In 2024, Liao joined Seed Healthcare, an early-stage venture fund focused on preventative care and early disease detection, as a member of its Advisory Board and Chair of its Investment Committee.

== Social entrepreneurship ==
Alongside James Whelton, Liao founded CoderDojo in Ireland in 2011, a not-for-profit organisation that teaches children how to code. A champion of teaching children to code CoderDojo has spread to many countries, even getting a royal seal approval to coding clubs by Prince Andrew.

He is Chair of Nominet UK's Social Tech Trust, a dedicated grant maker in socially motivated tech in the UK. Whilst acting as a trustee, Mr William Fu Wei Liao, for Nominet UK in 2013, CoderDojo (Hello World Foundation - now part of part of the Raspberry Pi Foundation) received the sum of £27,990 in grant support.

He is also a CoderDojo mentor and he has participated as an investor and volunteer in The Hunger Project in Uganda, New York and Mexico.

== Climate activism ==
In 2009, Liao founded WeForest.org, an organisation promoting reforestation as a way to combat global warming. WeForest.org continues, with a stated goal of planting two trillion trees by 2020 and is run from Belgium by its current CEO Marie-Noelle Keijzer.

He is a frequent blog poster on Medium on the subject of Climate Change (and other subjects including, Psychopaths and how to spot them').

He was an official part of the delegation of St Kitts and Nevis to the COP15 UN climate change summit in Copenhagen where he also promoted the science and concepts behind WeForest.org.

Liao was appointed as a special diplomatic envoy for St Kitts and Nevis for sustainable development and the environment. He has contributed to the St Kitts and Nevis recovery fund for the sugar cane industry there.

The award of this diplomatic status was given to Liao via support from Henley & Partners a firm where he sits on their advisory board, and act as the global leader in residence and citizenship by investment. Henley & Partners were subject to an investigative piece by the Guardian newspaper in 2021.

Mr Liao provided a written testimonial to Henley & Partners for the services they provide; Henley & Partners is a truly global firm of global citizens supporting global citizens with absolutely outstanding service and results'.

== Involvement in oil and minerals ==

In 2016 WeForest.org published a statement that confirmed Bill Liao sat on the board of a US based oil exploration company Starboard Resources (latterly known as Brushy Resources, Inc, then acquired by Lillis Energy, Inc. (OTC: LLEXQ)). An oil exploration and development company operating in the Permian Basin of West Texas and South Eastern New Mexico. Lillis Energy were acquired by Ameredev.

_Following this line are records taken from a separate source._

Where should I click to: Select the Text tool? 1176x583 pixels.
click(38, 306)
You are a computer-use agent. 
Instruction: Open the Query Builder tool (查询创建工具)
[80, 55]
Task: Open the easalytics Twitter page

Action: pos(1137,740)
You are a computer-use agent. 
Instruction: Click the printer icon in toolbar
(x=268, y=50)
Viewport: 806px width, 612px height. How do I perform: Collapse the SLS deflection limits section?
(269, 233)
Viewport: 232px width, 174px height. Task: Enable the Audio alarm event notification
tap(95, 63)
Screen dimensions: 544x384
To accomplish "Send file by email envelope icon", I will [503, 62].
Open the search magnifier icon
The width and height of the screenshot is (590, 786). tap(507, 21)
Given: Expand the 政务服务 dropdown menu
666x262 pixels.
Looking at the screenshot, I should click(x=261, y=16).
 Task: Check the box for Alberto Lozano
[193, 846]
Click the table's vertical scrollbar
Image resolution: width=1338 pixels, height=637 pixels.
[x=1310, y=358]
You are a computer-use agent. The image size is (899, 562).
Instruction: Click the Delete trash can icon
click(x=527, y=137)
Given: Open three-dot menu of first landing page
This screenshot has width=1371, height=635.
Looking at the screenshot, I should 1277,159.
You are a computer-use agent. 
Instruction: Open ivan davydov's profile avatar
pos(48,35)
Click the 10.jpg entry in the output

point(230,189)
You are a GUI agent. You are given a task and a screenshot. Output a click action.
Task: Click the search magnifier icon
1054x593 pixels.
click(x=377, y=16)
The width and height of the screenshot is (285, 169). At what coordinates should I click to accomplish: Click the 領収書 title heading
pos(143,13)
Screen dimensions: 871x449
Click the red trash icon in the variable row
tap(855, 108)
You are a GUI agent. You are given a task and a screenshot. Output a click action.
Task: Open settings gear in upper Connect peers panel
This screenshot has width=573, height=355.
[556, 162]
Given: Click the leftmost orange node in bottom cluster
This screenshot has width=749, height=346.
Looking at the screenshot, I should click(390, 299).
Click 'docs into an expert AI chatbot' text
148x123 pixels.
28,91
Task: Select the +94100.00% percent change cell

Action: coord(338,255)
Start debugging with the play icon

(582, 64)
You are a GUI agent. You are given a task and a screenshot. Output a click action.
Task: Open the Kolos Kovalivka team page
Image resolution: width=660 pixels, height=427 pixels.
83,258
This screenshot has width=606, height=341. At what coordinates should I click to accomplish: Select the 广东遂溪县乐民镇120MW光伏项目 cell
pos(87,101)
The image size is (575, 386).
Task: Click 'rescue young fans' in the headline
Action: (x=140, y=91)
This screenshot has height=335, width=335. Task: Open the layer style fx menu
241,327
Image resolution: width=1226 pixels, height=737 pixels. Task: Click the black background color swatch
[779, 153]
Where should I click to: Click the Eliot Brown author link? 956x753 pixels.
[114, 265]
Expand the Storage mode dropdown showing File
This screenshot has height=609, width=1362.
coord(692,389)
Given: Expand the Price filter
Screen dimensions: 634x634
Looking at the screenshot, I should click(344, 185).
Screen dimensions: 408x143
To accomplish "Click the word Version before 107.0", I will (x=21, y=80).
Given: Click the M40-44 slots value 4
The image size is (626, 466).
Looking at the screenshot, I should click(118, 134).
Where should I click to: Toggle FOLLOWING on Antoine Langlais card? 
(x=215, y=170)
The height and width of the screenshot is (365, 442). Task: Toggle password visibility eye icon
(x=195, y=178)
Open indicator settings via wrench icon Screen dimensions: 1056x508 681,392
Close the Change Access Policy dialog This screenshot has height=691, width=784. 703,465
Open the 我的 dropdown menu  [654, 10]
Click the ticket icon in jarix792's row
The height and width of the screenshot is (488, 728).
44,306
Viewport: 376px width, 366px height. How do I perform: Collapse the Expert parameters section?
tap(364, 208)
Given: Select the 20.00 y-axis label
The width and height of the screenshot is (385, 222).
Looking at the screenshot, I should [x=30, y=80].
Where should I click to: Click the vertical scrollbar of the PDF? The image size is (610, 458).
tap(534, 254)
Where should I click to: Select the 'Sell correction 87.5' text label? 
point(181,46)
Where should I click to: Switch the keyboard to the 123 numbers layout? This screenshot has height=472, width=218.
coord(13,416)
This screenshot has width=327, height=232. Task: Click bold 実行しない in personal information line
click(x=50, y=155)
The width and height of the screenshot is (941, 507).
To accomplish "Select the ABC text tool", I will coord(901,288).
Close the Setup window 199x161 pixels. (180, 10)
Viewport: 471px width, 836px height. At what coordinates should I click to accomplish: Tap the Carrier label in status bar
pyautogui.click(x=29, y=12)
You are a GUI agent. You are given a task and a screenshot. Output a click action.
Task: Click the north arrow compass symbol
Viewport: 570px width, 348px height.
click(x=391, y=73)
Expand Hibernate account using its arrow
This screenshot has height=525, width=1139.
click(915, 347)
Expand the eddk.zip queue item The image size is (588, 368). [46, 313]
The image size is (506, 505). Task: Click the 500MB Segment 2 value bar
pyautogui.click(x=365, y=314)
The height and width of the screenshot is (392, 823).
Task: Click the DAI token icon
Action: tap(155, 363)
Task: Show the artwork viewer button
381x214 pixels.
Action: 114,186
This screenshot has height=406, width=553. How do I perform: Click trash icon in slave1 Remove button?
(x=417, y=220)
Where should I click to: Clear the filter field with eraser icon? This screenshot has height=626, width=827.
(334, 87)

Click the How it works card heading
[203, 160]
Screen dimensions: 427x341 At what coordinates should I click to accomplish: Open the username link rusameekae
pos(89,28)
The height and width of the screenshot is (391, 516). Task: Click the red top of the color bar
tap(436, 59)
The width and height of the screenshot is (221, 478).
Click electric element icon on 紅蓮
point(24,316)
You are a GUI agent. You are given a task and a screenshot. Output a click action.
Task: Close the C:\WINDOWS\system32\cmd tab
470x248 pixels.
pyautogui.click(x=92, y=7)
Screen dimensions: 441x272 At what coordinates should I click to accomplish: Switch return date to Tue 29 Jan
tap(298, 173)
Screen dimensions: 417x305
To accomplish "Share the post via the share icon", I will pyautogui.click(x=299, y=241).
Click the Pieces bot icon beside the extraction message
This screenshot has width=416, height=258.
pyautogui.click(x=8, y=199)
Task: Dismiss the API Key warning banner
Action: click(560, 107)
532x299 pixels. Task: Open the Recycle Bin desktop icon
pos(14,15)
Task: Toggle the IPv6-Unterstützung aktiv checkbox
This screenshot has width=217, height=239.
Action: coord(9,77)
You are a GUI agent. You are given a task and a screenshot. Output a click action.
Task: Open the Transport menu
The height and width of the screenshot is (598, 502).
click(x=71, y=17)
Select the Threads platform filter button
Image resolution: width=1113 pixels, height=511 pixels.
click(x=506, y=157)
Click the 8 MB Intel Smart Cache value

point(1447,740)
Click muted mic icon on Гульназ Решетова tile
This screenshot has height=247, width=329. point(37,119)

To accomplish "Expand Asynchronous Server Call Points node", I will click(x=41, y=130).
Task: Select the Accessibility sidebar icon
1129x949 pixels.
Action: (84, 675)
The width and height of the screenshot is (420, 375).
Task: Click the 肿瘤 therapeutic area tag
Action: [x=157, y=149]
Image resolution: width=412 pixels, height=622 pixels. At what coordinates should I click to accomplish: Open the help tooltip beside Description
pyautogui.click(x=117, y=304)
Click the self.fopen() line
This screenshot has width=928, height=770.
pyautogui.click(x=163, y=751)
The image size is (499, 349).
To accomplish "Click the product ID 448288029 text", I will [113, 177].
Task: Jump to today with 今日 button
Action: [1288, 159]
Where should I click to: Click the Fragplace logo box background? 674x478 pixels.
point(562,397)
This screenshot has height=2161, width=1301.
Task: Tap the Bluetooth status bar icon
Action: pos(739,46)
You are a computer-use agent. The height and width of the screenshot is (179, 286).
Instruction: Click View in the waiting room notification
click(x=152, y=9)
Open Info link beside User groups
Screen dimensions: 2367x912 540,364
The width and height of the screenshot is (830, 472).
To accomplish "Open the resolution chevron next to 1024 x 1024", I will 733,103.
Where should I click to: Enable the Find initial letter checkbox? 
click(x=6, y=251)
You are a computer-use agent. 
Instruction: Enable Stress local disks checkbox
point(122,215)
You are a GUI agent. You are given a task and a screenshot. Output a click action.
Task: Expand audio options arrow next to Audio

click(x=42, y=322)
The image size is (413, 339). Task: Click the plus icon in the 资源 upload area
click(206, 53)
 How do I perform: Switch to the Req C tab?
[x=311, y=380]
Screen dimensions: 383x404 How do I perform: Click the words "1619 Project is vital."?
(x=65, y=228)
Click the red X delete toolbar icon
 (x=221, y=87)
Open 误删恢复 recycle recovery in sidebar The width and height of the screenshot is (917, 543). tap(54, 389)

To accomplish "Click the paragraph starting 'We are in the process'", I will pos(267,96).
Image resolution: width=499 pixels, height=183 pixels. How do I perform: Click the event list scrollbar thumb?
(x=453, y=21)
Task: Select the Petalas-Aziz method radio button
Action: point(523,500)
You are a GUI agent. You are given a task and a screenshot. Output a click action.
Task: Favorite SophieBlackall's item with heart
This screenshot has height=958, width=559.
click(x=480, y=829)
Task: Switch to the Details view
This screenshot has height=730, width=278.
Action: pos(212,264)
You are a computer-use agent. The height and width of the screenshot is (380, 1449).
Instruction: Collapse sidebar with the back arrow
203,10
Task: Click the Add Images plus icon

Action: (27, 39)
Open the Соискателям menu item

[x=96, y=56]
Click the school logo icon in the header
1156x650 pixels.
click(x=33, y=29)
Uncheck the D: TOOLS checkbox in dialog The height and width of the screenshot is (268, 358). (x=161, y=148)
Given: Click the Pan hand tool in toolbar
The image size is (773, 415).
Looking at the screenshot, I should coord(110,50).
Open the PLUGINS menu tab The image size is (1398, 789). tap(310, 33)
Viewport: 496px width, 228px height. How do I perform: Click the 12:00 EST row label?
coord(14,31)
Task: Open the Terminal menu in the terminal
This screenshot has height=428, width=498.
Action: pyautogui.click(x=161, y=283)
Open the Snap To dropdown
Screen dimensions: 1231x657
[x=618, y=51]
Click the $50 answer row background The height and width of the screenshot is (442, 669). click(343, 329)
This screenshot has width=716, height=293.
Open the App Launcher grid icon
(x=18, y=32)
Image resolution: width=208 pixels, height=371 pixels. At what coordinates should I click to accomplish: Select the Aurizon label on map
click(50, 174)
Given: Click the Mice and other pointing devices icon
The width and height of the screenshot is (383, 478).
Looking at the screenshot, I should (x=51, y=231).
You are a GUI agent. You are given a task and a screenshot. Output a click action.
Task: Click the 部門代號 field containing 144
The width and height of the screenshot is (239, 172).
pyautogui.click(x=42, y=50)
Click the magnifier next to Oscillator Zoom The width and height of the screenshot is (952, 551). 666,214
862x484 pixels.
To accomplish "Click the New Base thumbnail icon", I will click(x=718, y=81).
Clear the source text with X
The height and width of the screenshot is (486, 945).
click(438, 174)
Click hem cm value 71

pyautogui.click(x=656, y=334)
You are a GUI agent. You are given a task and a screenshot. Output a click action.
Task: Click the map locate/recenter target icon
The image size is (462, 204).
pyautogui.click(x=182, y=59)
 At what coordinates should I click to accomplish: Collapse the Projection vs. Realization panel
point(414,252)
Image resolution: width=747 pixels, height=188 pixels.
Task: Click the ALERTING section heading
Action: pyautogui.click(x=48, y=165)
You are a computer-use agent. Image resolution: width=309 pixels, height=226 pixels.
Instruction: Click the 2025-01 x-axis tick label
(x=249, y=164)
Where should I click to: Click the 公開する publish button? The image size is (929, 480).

In a 2016 filing with the SEC its states that 'The Chairman of the Company's Board of Directors, Bill Liao, works for SOSventures'. Further, a group composed of SOSventures, Sean O’Sullivan Revocable Living Trust and Bradford R. Higgins constitute a group owning 4,863,720 or 39.34% of the Company's common stock shares. The CEO of SOSV Sean O'Sullivan is known for his environmental projects and is a frequent speaker on the subject, including a lecture on 'Reducing Oil Dependence' given in 2012 to the IIEA.

Liao was named in legal proceedings where he is referred to as an SOSv representative in a dispute with fellow shareholders.

In SEC filings in 2013 stated clearly that Bill Liao was Director and Chairman of Board of Directors of Starboard Resources. A fellow director of Starboard Resources was Bradford (Brad) Higgins, also a venture partner at SOSV and former CFO at the US Department of State.

== Start-up mentor and investor ==
Mr Liao is a frequent mentor and investor in technology start-up companies. A key subject he delivers advice on is the importance of listening'.

== Author ==
Mr Liao's publication issued in 2014, Forests. Reasons to be hopeful', is available to purchase on Amazon and currently has a single 5 star rating.

In November 2018, Liao was named to the Financial Times' list of the 'Top 100 minority ethnic leaders in technology.'

== Personal life ==
He is married with three children and lives in Cork, Ireland.

He appeared on BBC Radio 4's The Museum of Curiosity in February 2023. His hypothetical donation to this imaginary museum was Drosophila melanogaster.